By the end of the unit, a candidate will be able to:

• LO1 Develop a hunting and investigation plan for a range of different cyber environments;
• LO2 Identify residual remnants of attacker tools, tactics and procedures in enterprise networks;
• LO3 Collect and preserve evidence from a variety of traditional and modern computing platforms;
• LO4 Critically analyse various cyber incidents and hunt for remnants of threat actors' activities in file system, memory and network data;
• LO5 Analyse and document investigation results of collected evidence from emerging computing platforms.

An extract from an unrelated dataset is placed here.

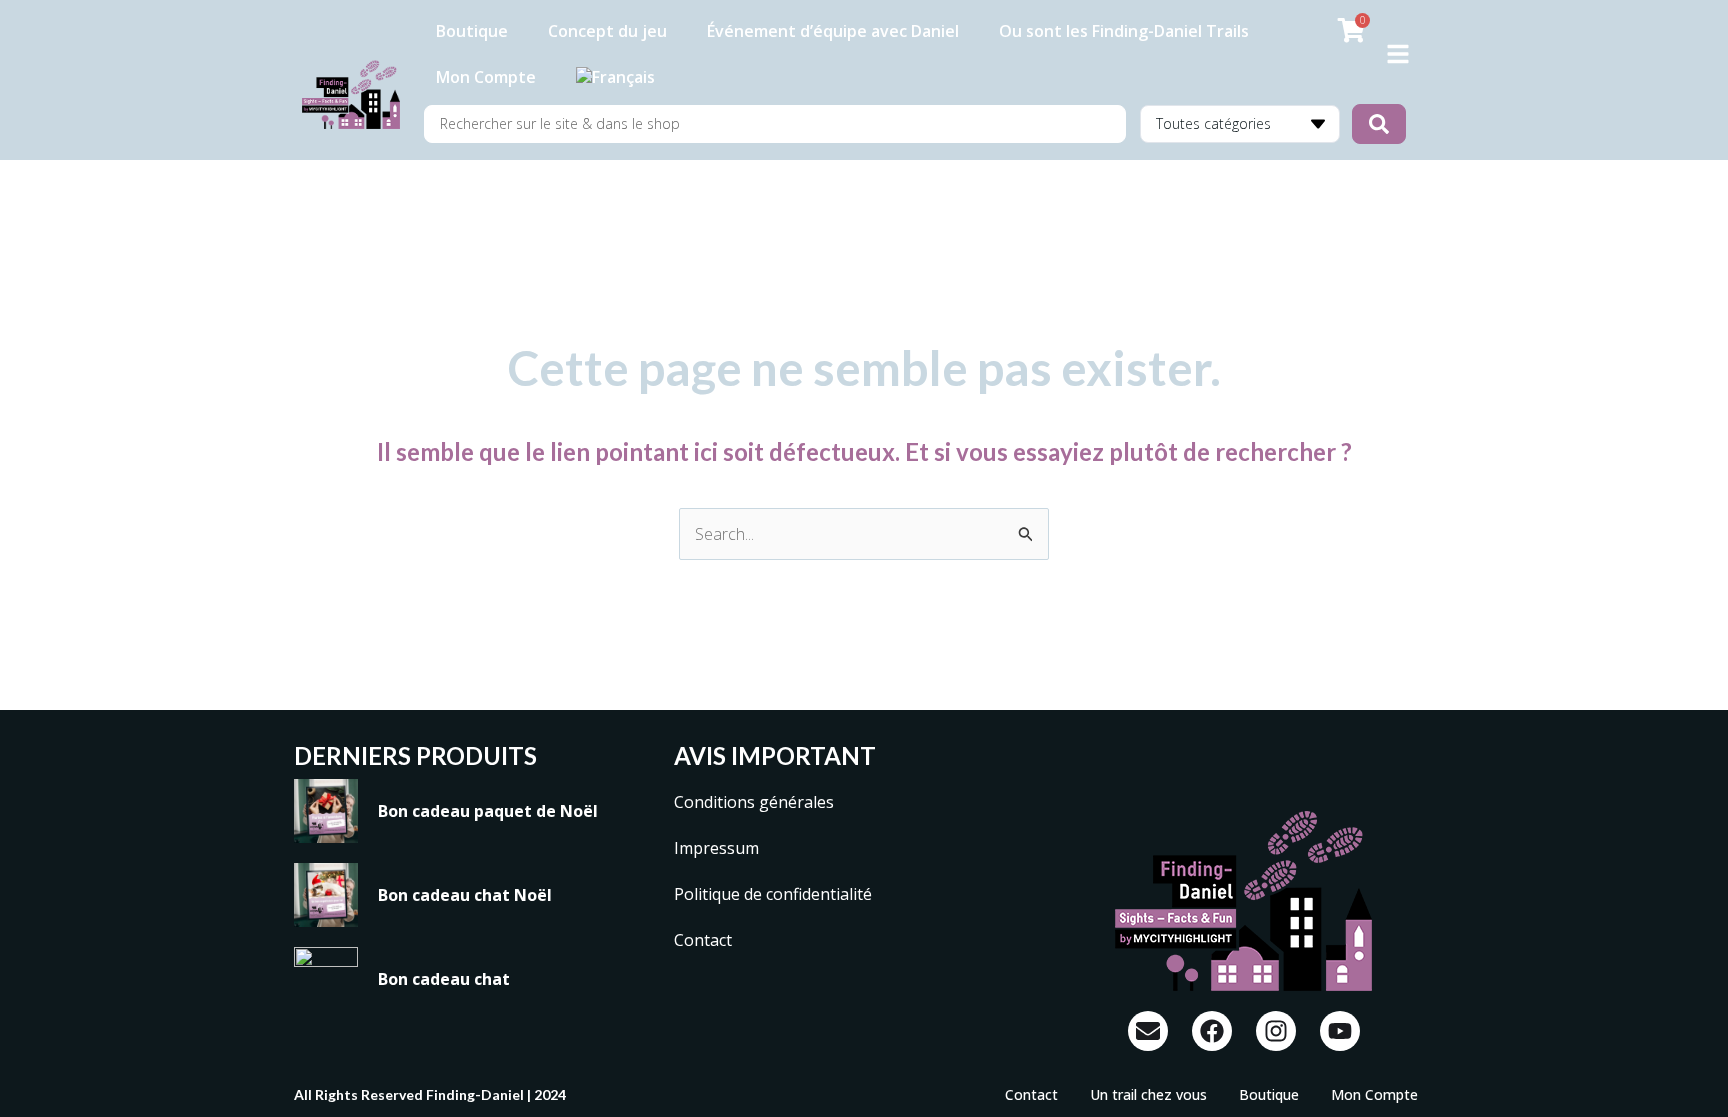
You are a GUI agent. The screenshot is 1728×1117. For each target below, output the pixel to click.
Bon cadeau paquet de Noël (488, 811)
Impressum (716, 848)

Enterprise Threat Hunting and Incident Management

• Overview of Incident handling and threat hunting tools, techniques and procedures,
  Identification of compromised systems, Detecting active and passive malware,
  Incident handling and incident management frameworks

Data Collection and Forensics Imaging process

• File system data collection and preservation techniques, Memory imaging and volatile
  data preservation, Collection of network flow data, Mobile device imaging and evidence collection, Remote data acquisition techniques

File System Analysis

• File system timestamps analysis, Master File Table (MFT) investigation, Detecting and
  recovery of deleted files, Volume shadow copy analysis, Event log analysis
  Memory Analysis
• Identification of rouge processes, DLLs and file handles, Detection of suspicious drivers
  and in-memory Windows Registry examination, Advanced memory investigation with Volatility, Code injection, malware and rootkit hunting in memory

Network Data Analysis

• NetFlow data analysis, Analysis of encrypted network data, Wireless network forensics, FTP, HTTP, SMTP, DNS data analysis
  Intrusion Forensics
• Evidence of execution analysis, Timeline analysis, Analysis of adversaries lateral movements, Understanding malware persistence mechanisms
  

• All sessions are conducted in a secure environment. This may mean the standard programming environment or via laptops issued solely for the purposes of the module use. Each session starts with introducing the theoretical foundations relevant to adversarial activities of interest and relevant artefacts. Afterwards, we set up an environment to replicate the adversaries' tactics, techniques and procedures. Generated artefacts of adversaries' activities are then collected and analysed. Finally, collected artefacts are analysed based on their evidential value and the session is completed with a discussion about lessons learned in that session.
• The practical exam(s) will evaluate students' ability to conduct in-depth threat hunting on different platforms and extract artefacts from memory, file system and network data in a forensically sound manner. Students will also be required explain what they are doing, and to be able to articulate ethical issues applicable to what they've done;
• The lectures and lab sessions are sufficiently diverse to cover LO1, LO2, LO3, LO4 and LO5.